All I could see was that they were wearing a brown saree, a very traditional garment. I will need to research the kind of saree I saw them wearing. They were so animated and used their hands a lot while talking, and that is when I noticed their two missing fingers. Again, thanks to my blurred vision, I cannot be sure which ones, but I think it was the ring and middle finger of the right hand. I felt sorry for them—what if they wrote with their right hand? My eyes became more watery, and that’s when they stopped talking and looked straight at me.

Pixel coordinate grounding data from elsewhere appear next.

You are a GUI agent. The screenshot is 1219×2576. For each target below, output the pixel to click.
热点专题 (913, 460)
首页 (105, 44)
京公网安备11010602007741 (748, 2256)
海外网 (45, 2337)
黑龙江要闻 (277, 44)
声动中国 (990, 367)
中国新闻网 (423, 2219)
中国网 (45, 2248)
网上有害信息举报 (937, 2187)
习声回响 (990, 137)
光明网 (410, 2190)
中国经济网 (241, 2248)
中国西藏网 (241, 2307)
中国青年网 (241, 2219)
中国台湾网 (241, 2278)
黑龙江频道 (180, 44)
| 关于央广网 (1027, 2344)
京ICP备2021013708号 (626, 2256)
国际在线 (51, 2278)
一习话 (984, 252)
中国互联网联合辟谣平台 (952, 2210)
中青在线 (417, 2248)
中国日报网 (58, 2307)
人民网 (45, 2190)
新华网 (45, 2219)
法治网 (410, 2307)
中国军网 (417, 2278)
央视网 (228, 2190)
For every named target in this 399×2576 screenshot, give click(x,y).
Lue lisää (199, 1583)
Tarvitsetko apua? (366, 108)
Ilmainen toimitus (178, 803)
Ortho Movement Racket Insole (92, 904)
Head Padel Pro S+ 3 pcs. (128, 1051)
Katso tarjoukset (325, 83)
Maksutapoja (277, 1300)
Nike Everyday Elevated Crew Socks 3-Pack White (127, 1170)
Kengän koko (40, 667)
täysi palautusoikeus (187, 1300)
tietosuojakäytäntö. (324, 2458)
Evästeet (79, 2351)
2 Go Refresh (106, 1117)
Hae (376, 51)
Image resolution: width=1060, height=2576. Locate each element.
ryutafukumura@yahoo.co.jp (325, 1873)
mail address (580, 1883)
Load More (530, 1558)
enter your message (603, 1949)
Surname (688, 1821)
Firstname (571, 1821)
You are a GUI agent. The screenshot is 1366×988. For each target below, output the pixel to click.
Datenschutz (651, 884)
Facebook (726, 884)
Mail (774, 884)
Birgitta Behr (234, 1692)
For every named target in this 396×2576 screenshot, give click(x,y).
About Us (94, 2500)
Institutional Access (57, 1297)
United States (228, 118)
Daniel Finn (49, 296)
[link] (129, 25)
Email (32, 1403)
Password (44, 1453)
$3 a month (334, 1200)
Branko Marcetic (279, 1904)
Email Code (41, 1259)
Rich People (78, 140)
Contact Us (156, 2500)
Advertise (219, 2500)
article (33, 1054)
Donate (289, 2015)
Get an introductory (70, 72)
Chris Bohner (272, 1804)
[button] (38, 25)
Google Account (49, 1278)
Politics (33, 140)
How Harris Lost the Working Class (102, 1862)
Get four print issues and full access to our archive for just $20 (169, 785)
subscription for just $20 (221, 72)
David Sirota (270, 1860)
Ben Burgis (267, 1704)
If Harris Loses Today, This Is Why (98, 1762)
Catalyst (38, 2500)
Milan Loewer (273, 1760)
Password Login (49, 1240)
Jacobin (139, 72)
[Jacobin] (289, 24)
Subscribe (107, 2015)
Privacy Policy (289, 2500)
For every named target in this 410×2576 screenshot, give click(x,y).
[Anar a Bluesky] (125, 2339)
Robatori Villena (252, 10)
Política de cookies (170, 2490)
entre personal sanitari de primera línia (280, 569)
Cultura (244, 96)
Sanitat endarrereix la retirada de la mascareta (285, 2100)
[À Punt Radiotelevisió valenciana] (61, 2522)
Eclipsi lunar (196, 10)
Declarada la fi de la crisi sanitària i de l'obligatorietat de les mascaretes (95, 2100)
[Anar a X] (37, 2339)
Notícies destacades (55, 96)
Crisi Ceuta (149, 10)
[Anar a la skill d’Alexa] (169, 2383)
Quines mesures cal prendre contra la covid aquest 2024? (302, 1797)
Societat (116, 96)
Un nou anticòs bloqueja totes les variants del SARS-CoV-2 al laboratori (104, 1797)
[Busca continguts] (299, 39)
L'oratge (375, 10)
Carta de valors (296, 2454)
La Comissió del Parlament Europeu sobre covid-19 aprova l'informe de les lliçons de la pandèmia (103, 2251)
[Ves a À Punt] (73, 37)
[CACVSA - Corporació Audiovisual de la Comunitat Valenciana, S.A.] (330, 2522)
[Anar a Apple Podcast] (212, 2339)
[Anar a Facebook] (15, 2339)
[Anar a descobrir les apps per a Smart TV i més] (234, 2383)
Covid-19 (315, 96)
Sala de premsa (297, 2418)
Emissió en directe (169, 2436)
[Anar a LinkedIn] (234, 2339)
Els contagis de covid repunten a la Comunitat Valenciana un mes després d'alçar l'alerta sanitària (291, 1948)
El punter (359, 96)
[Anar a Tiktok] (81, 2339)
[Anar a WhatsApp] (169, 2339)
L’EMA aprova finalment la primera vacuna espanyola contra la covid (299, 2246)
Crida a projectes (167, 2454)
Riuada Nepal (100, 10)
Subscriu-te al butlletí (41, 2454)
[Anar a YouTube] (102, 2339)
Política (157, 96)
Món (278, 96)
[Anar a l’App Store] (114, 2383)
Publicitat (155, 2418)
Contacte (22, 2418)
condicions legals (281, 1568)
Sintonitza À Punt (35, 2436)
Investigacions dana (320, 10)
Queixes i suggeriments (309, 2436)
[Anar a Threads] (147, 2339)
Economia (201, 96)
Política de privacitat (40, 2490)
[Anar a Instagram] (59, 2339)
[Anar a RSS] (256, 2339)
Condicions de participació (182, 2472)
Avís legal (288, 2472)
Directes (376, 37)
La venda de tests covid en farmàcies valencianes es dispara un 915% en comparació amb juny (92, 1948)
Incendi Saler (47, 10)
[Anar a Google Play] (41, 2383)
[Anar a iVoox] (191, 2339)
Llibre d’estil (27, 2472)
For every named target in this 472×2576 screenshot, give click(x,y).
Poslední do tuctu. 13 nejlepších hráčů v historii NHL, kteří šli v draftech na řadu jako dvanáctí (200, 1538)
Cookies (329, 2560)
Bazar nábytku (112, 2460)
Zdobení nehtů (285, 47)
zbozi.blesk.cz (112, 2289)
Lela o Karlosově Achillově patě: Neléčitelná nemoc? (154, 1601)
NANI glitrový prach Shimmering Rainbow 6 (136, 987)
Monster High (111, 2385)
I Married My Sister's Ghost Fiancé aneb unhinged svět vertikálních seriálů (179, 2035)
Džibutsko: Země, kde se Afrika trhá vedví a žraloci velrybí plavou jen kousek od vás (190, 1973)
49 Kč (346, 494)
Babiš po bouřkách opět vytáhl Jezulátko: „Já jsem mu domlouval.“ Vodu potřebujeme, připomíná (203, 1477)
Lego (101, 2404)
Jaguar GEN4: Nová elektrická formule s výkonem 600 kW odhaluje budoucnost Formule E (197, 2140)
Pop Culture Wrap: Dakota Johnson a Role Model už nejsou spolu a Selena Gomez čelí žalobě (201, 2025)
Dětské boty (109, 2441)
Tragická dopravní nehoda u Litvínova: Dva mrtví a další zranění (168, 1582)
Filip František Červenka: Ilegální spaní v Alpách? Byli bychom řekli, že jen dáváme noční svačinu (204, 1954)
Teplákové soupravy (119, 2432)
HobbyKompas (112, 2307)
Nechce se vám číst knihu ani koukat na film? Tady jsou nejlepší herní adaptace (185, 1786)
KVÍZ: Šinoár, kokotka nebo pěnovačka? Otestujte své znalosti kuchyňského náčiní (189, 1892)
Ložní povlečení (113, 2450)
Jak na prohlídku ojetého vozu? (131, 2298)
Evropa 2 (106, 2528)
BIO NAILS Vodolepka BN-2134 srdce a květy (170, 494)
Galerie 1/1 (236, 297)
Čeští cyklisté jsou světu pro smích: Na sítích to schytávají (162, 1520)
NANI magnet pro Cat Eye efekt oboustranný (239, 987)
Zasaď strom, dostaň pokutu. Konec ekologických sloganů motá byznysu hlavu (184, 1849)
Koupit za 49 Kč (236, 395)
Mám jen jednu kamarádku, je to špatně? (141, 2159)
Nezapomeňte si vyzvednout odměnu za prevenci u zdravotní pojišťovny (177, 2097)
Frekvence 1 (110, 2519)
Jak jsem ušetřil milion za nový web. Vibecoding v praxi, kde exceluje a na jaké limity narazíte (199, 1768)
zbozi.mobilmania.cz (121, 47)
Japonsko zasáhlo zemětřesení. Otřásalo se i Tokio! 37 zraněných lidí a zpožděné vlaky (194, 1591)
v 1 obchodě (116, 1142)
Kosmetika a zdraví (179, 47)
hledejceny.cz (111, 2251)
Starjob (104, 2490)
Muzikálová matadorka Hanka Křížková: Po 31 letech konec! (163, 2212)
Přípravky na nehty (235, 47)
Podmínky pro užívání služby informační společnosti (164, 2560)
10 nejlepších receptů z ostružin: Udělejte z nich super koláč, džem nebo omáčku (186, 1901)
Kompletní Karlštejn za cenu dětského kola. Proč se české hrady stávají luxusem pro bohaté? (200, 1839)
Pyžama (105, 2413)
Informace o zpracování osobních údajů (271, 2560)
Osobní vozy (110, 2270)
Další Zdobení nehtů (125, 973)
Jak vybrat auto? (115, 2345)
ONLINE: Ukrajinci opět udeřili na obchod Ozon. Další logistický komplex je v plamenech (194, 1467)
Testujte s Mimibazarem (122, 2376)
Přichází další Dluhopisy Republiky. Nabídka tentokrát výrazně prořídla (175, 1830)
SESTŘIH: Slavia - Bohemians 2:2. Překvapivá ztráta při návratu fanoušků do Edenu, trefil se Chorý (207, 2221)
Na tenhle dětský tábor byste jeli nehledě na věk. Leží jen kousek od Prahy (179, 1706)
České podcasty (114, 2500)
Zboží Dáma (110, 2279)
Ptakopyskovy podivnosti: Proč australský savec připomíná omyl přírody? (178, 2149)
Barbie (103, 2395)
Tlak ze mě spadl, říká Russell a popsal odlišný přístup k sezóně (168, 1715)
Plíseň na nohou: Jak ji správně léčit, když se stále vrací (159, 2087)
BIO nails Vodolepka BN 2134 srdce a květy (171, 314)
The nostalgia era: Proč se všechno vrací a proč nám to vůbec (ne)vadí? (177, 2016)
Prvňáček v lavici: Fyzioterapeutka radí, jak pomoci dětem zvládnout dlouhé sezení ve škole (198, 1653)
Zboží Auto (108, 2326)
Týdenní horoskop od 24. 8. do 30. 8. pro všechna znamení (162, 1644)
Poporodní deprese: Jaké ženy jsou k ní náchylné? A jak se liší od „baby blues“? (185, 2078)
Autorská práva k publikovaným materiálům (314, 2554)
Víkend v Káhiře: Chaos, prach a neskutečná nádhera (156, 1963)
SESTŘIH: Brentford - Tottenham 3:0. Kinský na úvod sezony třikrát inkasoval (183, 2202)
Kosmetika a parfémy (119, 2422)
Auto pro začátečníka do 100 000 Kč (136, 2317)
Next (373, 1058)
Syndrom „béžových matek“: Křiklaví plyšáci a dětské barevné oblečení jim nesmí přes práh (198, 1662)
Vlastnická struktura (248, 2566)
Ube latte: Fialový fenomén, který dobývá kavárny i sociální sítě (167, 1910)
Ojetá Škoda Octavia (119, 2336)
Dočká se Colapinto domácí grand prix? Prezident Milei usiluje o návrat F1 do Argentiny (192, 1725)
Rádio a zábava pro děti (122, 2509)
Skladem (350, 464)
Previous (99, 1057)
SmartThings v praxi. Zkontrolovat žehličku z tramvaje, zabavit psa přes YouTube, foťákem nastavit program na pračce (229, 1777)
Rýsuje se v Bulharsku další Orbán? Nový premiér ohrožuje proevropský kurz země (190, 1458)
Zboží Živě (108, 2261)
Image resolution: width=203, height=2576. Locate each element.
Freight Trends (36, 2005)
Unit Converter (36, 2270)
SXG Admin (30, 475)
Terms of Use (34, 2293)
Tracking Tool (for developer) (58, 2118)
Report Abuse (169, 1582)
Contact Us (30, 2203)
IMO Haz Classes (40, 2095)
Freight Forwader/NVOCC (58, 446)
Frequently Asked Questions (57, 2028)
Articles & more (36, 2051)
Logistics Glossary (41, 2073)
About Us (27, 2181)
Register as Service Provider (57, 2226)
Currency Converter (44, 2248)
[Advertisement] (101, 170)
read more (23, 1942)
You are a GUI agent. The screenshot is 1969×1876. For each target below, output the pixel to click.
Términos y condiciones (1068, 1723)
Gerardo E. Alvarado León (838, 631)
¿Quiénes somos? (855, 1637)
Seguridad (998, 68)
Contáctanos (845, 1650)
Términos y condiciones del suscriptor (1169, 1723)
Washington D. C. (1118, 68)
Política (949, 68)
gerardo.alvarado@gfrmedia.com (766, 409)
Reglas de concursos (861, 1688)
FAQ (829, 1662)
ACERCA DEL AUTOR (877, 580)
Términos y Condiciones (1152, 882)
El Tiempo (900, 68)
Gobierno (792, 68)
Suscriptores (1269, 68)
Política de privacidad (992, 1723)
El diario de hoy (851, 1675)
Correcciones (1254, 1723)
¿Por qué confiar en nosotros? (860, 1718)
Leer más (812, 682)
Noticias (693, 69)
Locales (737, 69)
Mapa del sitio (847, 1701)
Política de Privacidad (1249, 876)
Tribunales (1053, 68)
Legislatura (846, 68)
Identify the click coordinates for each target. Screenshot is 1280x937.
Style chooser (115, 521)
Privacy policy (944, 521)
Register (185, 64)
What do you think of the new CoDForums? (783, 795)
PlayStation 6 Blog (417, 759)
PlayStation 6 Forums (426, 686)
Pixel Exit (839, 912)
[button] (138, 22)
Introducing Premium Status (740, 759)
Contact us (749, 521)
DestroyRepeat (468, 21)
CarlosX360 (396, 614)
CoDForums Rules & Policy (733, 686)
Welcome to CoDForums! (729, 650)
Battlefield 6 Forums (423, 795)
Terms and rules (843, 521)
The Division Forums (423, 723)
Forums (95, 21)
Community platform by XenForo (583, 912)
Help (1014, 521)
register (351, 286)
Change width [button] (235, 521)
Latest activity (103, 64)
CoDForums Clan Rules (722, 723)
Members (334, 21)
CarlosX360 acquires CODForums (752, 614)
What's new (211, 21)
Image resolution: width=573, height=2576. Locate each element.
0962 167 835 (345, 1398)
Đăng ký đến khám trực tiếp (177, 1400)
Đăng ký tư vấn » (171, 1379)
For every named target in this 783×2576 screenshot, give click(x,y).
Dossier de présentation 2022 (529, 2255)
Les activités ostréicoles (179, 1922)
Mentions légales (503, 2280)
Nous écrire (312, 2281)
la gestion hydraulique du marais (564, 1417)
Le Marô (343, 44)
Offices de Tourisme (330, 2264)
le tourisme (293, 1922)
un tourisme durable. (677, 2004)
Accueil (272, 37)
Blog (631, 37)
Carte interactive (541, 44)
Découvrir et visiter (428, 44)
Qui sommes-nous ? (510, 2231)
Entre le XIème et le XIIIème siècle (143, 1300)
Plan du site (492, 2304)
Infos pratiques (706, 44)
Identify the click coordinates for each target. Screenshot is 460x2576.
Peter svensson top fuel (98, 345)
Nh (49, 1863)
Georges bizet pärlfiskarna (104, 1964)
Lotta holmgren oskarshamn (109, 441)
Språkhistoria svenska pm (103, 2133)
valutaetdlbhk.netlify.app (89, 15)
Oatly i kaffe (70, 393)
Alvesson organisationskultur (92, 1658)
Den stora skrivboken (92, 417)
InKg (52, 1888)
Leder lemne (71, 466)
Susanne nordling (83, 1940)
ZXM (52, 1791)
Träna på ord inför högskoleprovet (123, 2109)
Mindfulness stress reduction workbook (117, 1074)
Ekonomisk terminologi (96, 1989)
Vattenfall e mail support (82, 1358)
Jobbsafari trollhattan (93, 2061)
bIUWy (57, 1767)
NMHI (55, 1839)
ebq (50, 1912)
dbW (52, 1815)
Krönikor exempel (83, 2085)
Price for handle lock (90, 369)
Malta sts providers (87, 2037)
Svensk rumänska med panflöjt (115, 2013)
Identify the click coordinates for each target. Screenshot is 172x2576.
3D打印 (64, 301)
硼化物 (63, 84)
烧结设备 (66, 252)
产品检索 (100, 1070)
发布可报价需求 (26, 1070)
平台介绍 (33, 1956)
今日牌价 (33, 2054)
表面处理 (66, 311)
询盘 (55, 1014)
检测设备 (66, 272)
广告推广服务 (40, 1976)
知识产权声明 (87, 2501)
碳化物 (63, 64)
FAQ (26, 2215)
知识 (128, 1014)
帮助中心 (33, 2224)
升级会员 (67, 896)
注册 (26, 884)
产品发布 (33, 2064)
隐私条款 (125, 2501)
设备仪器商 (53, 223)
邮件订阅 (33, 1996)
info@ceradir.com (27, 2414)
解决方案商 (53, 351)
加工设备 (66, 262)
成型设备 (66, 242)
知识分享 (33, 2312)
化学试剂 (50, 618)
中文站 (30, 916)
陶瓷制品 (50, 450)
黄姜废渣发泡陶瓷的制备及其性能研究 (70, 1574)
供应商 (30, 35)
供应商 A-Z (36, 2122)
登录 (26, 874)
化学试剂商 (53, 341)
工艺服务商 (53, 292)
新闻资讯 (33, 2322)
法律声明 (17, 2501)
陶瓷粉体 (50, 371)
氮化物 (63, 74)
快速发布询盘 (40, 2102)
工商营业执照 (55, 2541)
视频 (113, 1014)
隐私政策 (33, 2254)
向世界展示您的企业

They walked up to me from the white of the chair, raising their left hand—thank God—to caress my head. That is when I woke up to this world. A gentle breeze from the window I had left open after reading felt like a cooling towel on my burning forehead. My eyes were strangely not crusty and were wide open now. But there it was, right next to the chair: a piece of brown cloth stuck under the leg of the chair. And that is when I remembered them walking up to me, but first turning around to pull on the long drape of the saree, called the pallu, which was stuck somewhere. They made it toward me but lost a piece of themselves somewhere in the struggle to get to me. And here it was in my room, reminding me that we are all just energy and that no one really dies; our energy is absorbed into things. Things we have loved and cared for. Things that meant something to us. Things that have our stories written on them. Things I have bought and picked up from the sidewalks because they looked like my style and fit through my apartment doorway.
I stared at the chair, lifting it a little to release the brown piece of cloth, gently stroking its softness. I walked back to my bed, picked up the box on the nightstand, and placed it in a plastic ziplock bag with a piece of paper: ‘A middle-aged woman with short brown hair, wearing a brown-colored saree, sat on a chair, left this behind.’ As I placed it gently in the box among the others, I looked around the room—at the dresser where I found a gold ring after three months of nightmares, the mirror covered with a scarf with owls printed on it after three weeks of it shattering every night and showing up all set in the morning. My favorite was this diary I found in both the nightstands after my headache every night for only three nights, until I opened the nightstand and found the diary of a thirty-something young mother. She wrote every night for a year, as per the dates I could make out.
My palms felt dry, as did my throat. I put on my shoes to head out for a walk. I was up for a reason.
‘Once Upon Another Time’ playing in my ears, a soft breeze gently stroking my skin, I turned onto Maplewood Rd and noticed the flyer stapled to the tree: ‘Estate Sale TODAY from 10 am to 5 pm.’